Imperial Oil bared plans to discontinue the development of its unconventional portfolio in Alberta following the re-evaluation of the long-term development plans. Expect the company to post a non-cash, after-tax impairment charge of up to $1.2 billion in the fourth quarter once the non-producing, undeveloped assets are taken out from the development plans.
Exxon Mobil owns 69.6% of Imperial Oil, and it faces non-cash, after-tax impairment charges of $17 to $20 billion in Q4 2020. It also plans to remove some underperforming natural gas assets from its development plans. Cost-controlling measures are also in place at Imperial Oil.

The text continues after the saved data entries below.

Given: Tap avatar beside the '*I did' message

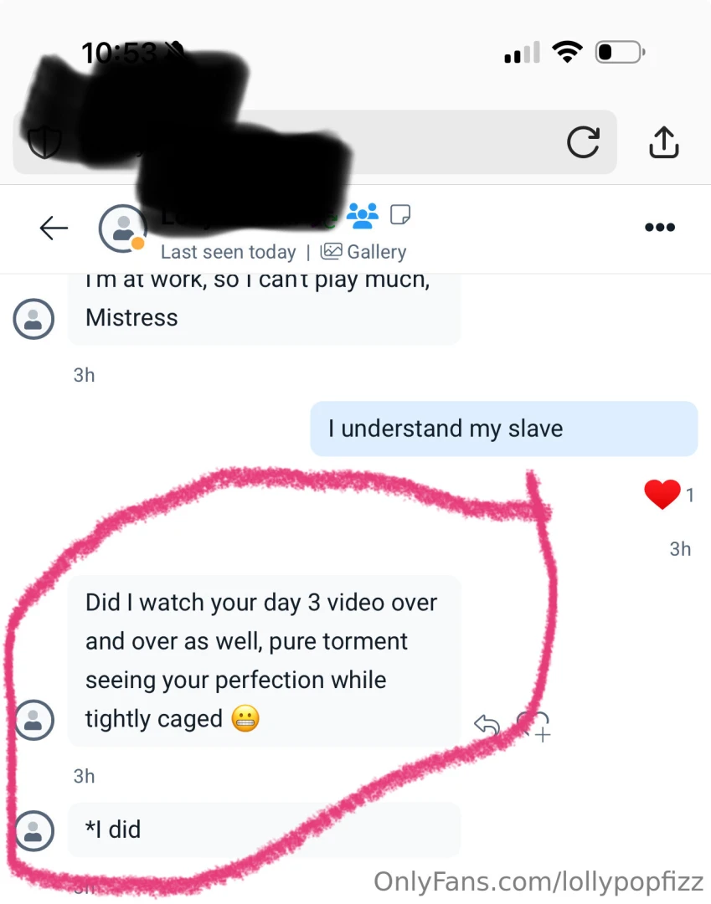Looking at the screenshot, I should (x=33, y=831).
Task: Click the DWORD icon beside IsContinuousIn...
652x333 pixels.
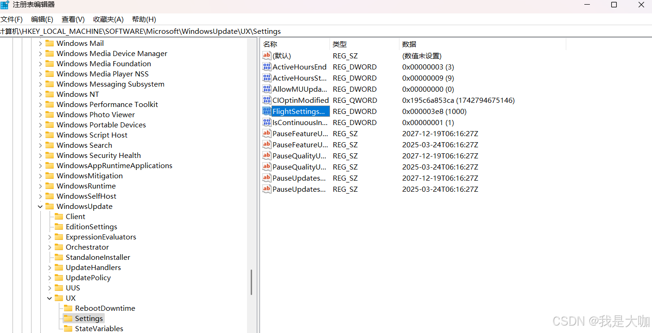Action: click(266, 122)
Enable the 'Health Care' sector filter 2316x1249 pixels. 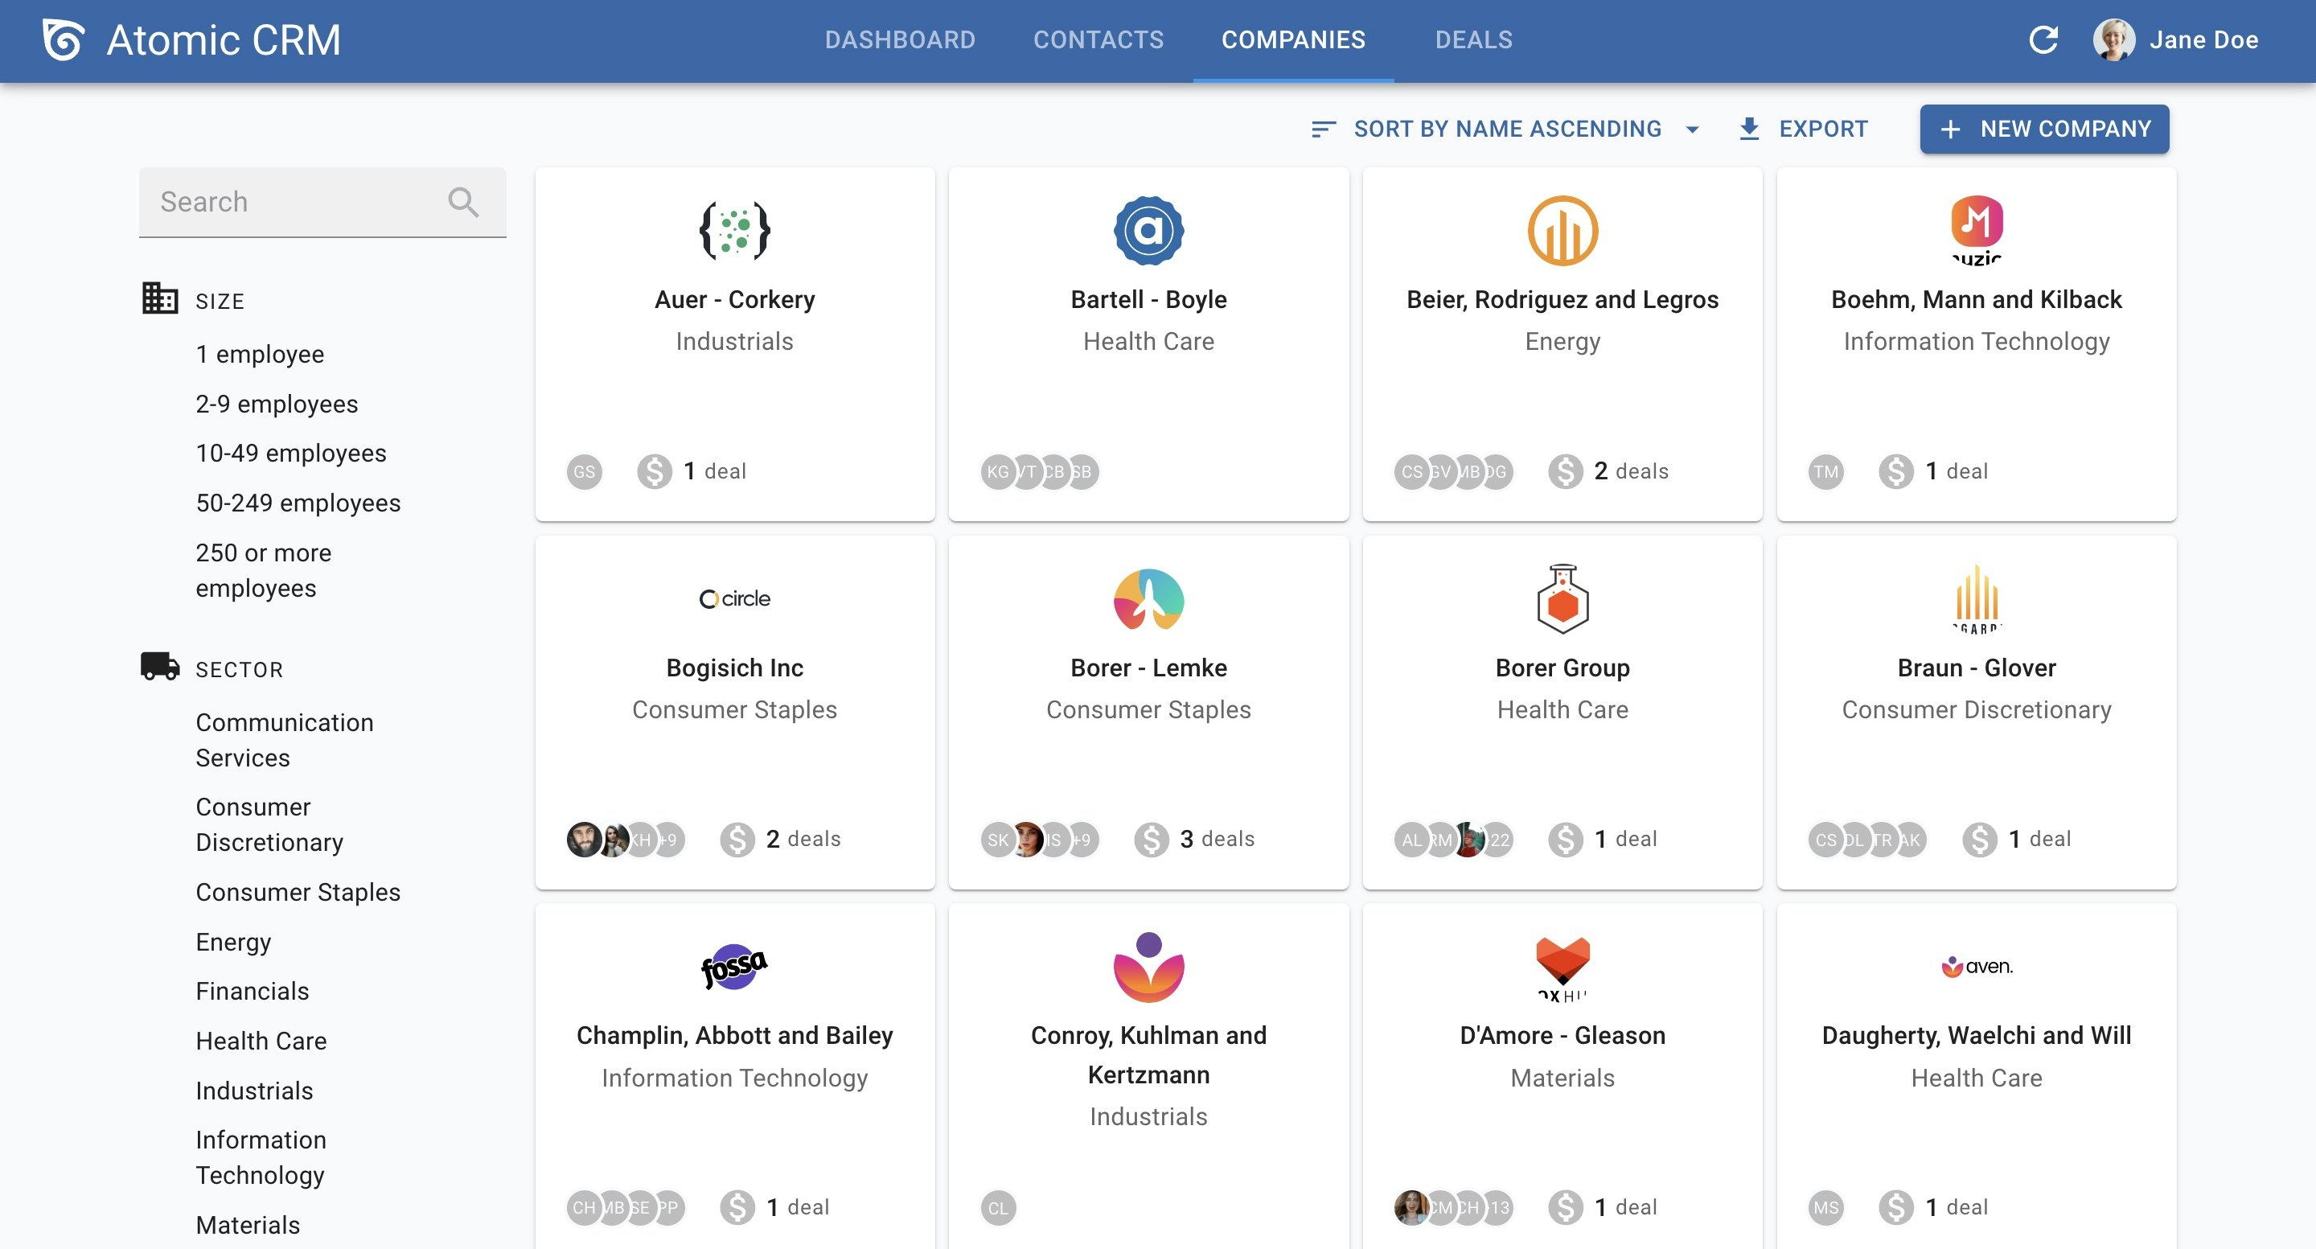click(x=262, y=1039)
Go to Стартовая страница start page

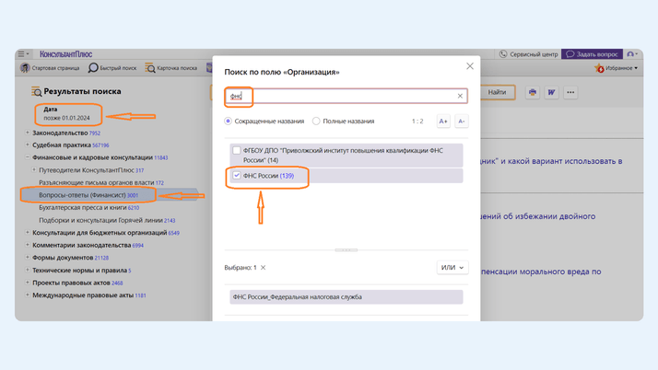coord(50,68)
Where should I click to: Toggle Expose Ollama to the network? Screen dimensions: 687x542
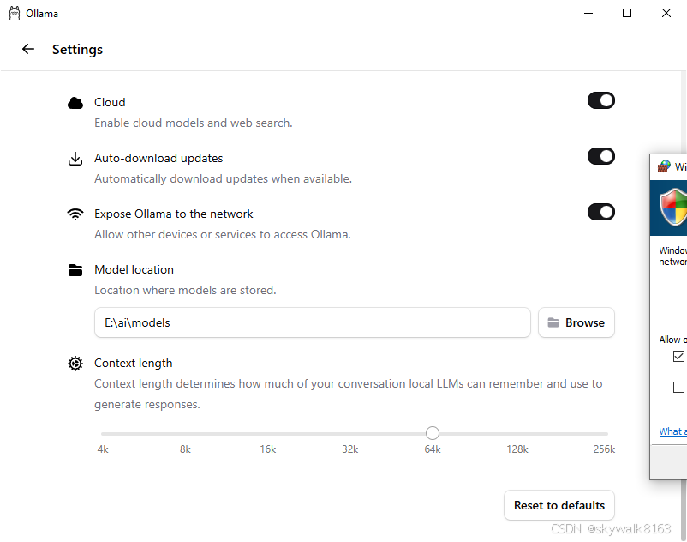pos(600,212)
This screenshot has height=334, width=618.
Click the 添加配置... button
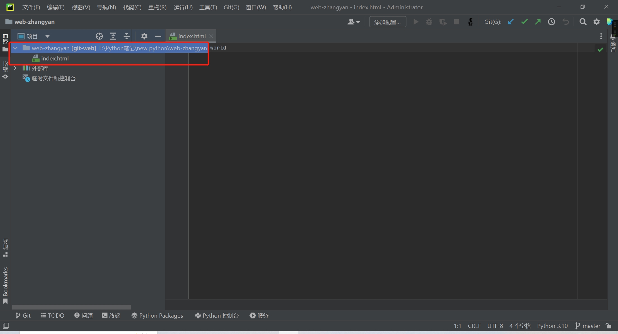[x=387, y=22]
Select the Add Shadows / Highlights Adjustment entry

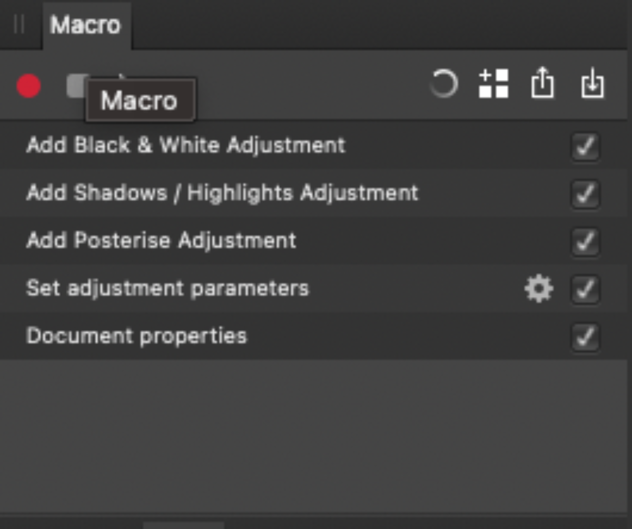223,193
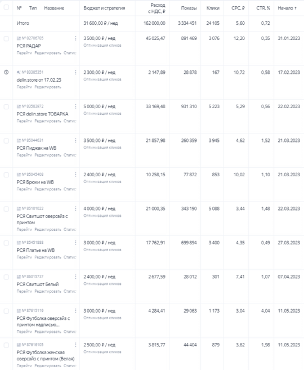Click campaign type icon next to №85451888
Image resolution: width=304 pixels, height=370 pixels.
tap(19, 243)
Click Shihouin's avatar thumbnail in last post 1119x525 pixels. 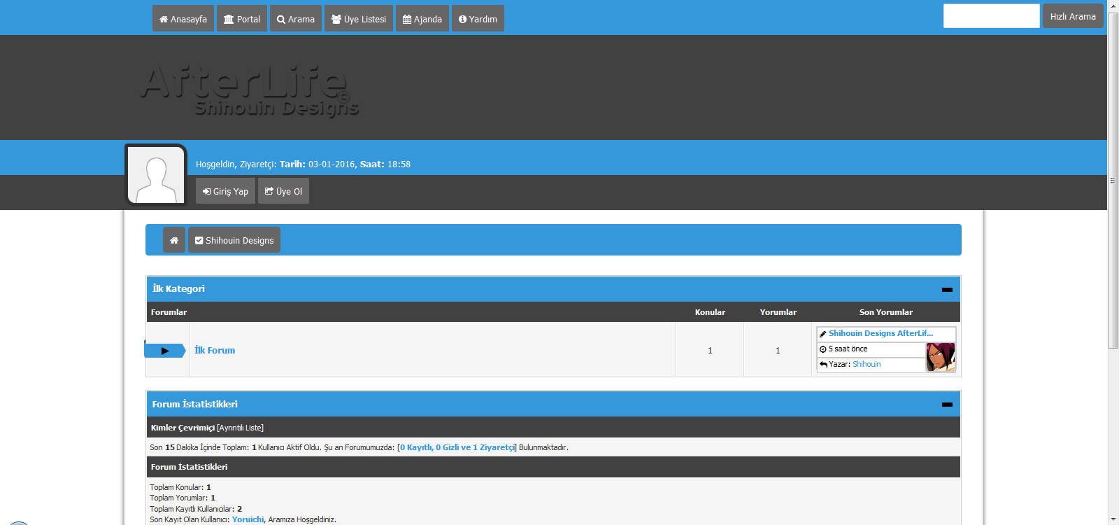click(940, 357)
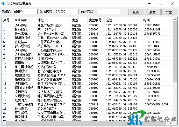Maximize the 高德商家信息查询 window
The width and height of the screenshot is (179, 127).
pyautogui.click(x=161, y=3)
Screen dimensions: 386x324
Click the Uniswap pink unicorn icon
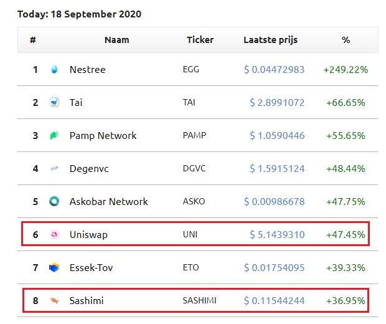coord(54,235)
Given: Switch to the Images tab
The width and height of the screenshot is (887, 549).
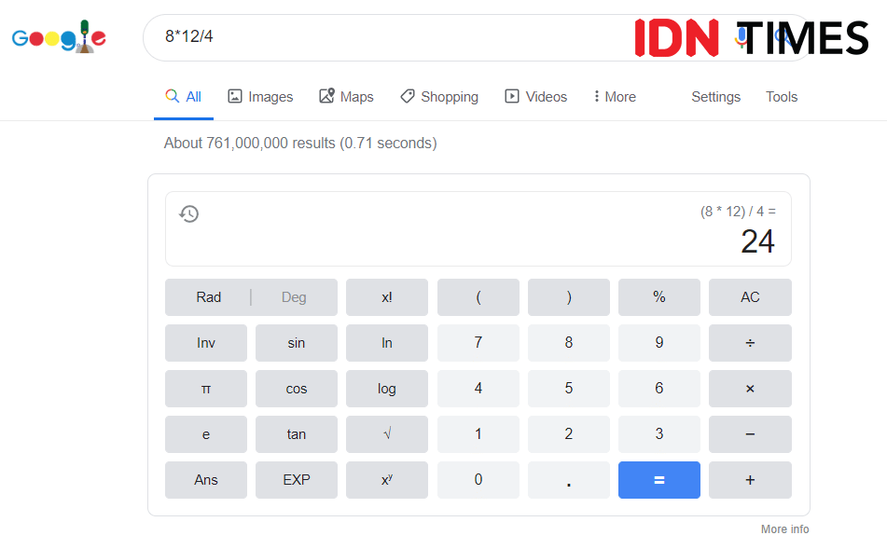Looking at the screenshot, I should point(260,97).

The $17.95 billion producer and seller of crude oil and natural gas in Canada is economizing. Imperial Oil is cutting spending by $1 billion — $500 million reductions in each in capital spending and operating expenses — on account of lower energy demand. A streamlining of the workforce would mean a layoff of nearly 200 of the 6,000 total employees.
No compelling reasons to keep
On December 24, 2020, a day before Christmas, Shopify shares gained by another 2%. No doubt the super stock is exceedingly expensive, trading at 50 times revenue. Likewise, the valuation is sky high. A pullback or significant correction might be imminent after the holiday season.
While Exxon Mobil backs Imperial Oil, there’s no compelling reason to keep the stock. Expect the substantially lower earnings and operating cash flow trend to spill over in 2021. The business environment on supply and demand should improve first before it becomes a viable option.